The Institute for Supply Management said its services index fell to 52.7 last month from 53.3 in June. The reading fell shy of economists’ forecasts for 53.6, according to a Reuters survey. …
“It is slightly weaker than expected, most of the key gauges were down. It looks like this confirms that we are in a bit of a soft patch here,” said Rudy Narvas, senior economist at Societe Generale in New York.
ISM considers this still a growth reading, albeit at a lower rate. But their respondents don’t see growth continuing for very much longer:
The NMI registered 52.7 percent in July, 0.6 percentage point lower than the 53.3 percent registered in June, and indicating continued growth at a slower rate in the non-manufacturing sector. The Non-Manufacturing Business Activity Index increased 2.7 percentage points to 56.1 percent, reflecting growth for the 24th consecutive month and at a faster rate than in June. The New Orders Index decreased by 1.9 percentage points to 51.7 percent. The Employment Index decreased 1.6 percentage points to 52.5 percent, indicating growth in employment for the 11th consecutive month, but at a slower rate than in June. The Prices Index decreased 4.3 percentage points to 56.6 percent, indicating that prices increased at a slower rate in July when compared to June. According to the NMI, 13 non-manufacturing industries reported growth in July. Respondents’ comments remain mixed; however, for the most part they indicate that business conditions are flattening out.

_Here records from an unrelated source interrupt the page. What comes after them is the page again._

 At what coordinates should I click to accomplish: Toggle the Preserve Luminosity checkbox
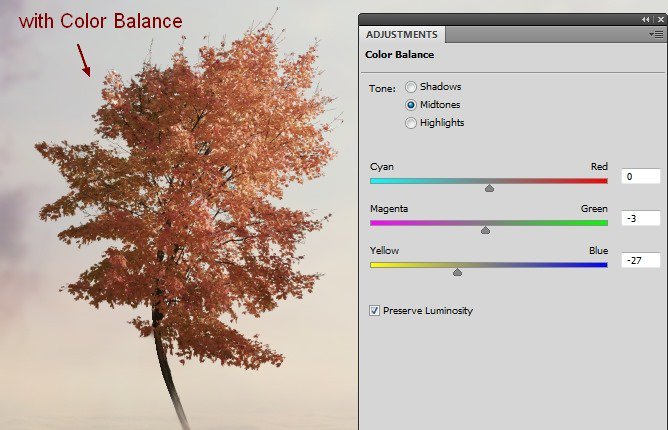coord(375,311)
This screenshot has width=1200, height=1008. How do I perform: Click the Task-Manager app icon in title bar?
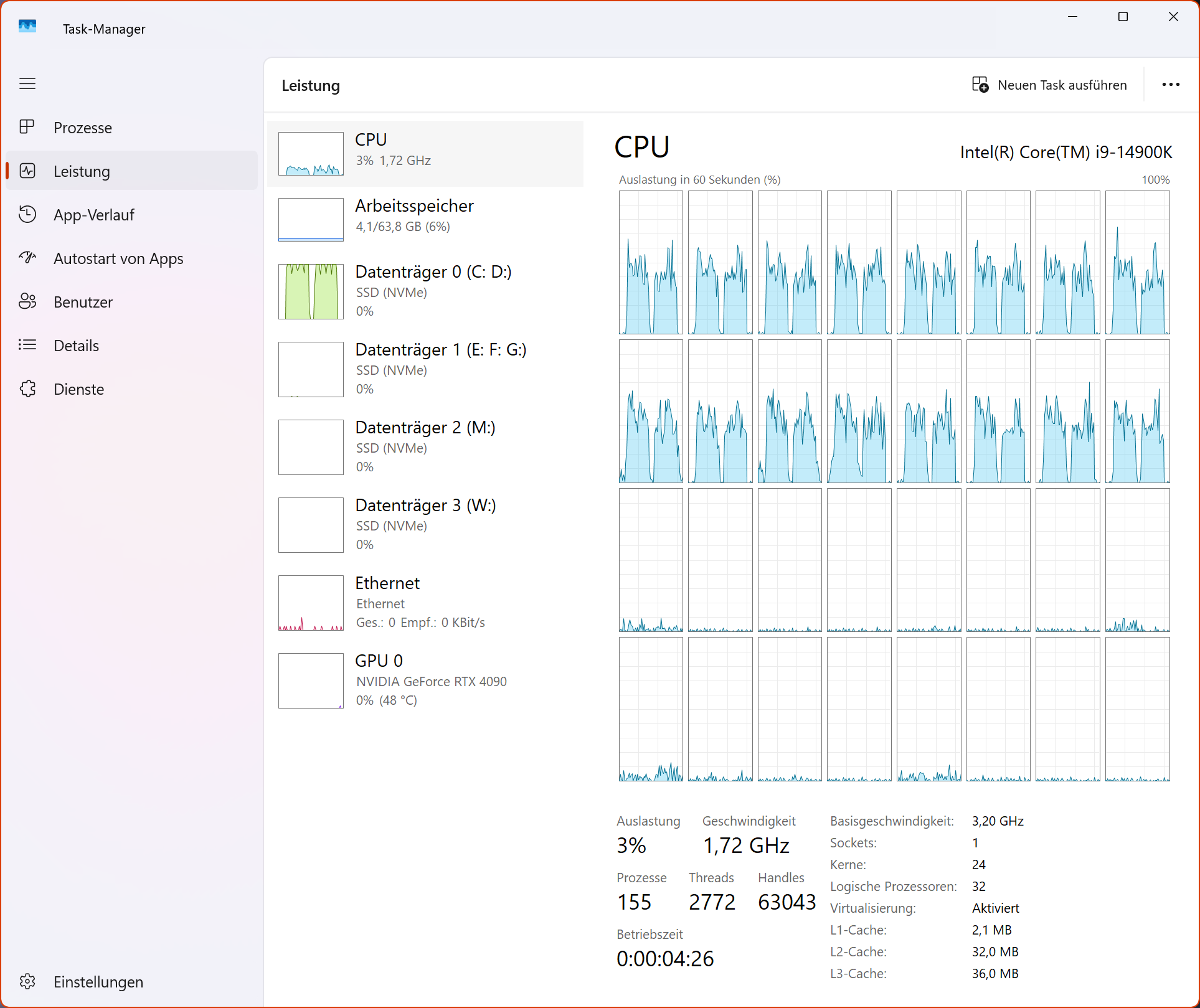pos(27,26)
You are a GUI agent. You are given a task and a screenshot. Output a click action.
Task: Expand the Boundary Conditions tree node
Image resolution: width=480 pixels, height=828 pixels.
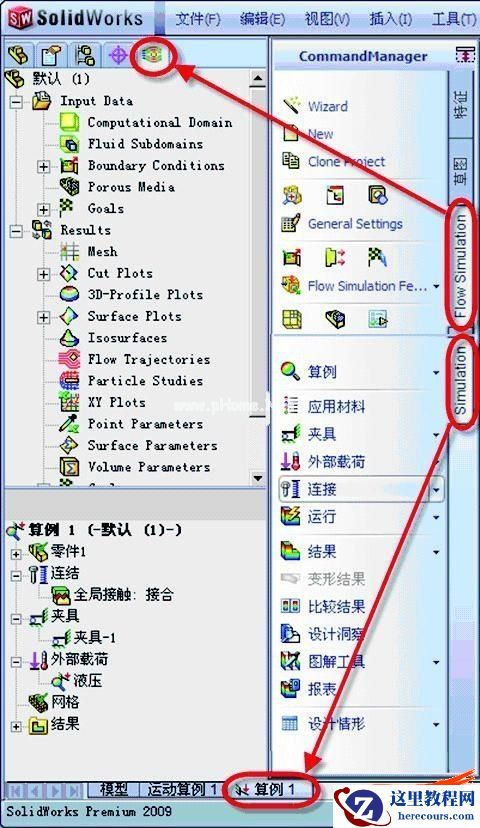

The 13 non-manufacturing industries reporting growth in July based on the NMI composite index — listed in order — are: Transportation & Warehousing; Mining; Real Estate, Rental & Leasing; Arts, Entertainment & Recreation; Accommodation & Food Services; Agriculture, Forestry, Fishing & Hunting; Retail Trade; Public Administration; Educational Services; Information; Finance & Insurance; Other Services; and Wholesale Trade. The five industries reporting contraction in July are: Professional, Scientific & Technical Services; Management of Companies & Support Services; Health Care & Social Assistance; Utilities; and Construction.

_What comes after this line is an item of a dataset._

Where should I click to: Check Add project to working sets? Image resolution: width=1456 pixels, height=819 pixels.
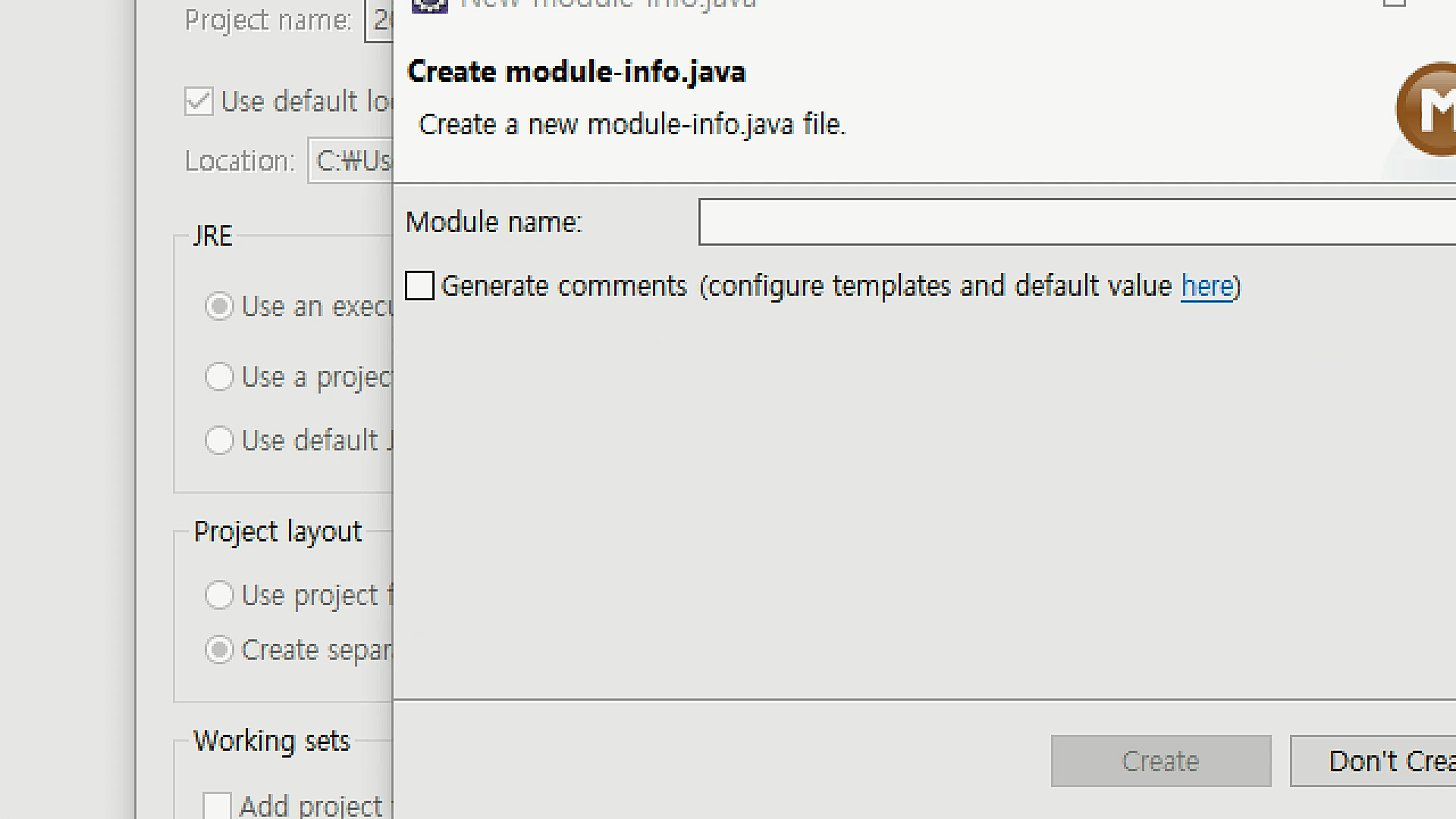[217, 805]
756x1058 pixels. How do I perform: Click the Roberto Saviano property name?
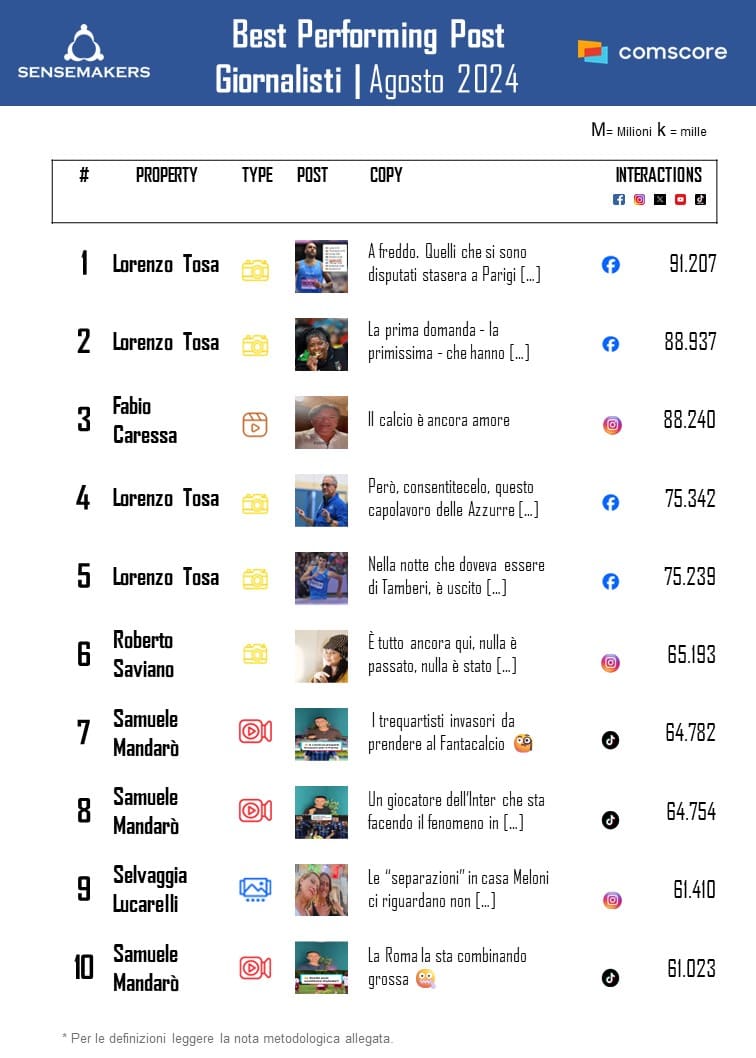144,654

Their employment index dropped as well after two months of mild increases. Supplier deliveries slowed for the third straight month, while backlogs, exports, and imports all turned negative. Of the industries reporting contraction in July, the most obvious is construction, which has been hammered for the last three years, while the most surprising might be health care and “social assistance.” Health care has been a growing industry even during the recession and supposed recovery, and the passage of ObamaCare made it seem like a lock for consistent growth.
With Friday’s jobless number pending, the employment index is perhaps the most interesting. The ISM service report shows a mildly positive figure, but lower than in June — when only 18,000 jobs got added to the economy. The ISM manufacturing report showed a steeper drop from June of 6.4 points to a figure slightly higher than the services report. Either way, it looks like another anemic hiring report will arrive Friday morning, or perhaps worse. The market expectations of 85,000 new jobs added seems hopelessly optimistic.